> Exercise brief
Pick each line containing "Hizmetleri" out of the records.

Stored records

***

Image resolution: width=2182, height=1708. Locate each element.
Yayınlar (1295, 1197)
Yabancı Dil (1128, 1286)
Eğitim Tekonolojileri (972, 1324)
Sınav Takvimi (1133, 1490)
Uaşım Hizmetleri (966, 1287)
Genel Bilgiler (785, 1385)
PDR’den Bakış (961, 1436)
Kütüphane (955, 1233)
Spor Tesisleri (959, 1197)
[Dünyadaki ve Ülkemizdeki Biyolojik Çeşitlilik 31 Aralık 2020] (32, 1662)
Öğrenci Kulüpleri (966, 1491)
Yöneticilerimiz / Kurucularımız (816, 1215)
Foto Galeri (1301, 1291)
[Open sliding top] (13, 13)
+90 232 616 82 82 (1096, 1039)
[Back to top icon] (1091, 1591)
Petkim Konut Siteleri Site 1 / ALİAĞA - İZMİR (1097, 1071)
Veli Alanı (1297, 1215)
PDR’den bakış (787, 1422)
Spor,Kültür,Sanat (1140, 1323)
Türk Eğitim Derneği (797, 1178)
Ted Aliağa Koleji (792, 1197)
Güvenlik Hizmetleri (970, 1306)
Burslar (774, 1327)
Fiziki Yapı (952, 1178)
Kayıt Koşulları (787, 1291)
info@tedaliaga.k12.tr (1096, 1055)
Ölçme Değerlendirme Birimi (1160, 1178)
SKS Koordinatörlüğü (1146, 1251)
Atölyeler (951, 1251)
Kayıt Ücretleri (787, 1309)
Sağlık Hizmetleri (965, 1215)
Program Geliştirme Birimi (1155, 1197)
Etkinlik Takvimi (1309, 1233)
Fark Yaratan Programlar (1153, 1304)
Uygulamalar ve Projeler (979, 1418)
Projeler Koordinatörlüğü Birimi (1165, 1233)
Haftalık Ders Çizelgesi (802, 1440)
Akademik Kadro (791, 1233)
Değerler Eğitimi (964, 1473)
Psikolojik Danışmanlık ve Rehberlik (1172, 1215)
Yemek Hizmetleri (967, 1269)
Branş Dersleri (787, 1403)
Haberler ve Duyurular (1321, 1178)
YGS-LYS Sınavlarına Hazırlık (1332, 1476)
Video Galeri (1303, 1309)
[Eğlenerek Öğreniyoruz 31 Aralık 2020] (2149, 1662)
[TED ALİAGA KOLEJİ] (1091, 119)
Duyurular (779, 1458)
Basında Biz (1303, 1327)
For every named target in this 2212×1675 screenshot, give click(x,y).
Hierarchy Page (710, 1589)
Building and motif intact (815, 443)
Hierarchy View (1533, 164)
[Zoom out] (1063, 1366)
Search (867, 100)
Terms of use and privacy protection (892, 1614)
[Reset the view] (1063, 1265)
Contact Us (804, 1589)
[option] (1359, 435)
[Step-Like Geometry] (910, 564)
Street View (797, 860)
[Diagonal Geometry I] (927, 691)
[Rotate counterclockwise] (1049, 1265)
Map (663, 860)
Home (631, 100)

***

> Response for this exercise
Uaşım Hizmetleri (966, 1287)
Güvenlik Hizmetleri (970, 1306)
Sağlık Hizmetleri (965, 1215)
Yemek Hizmetleri (967, 1269)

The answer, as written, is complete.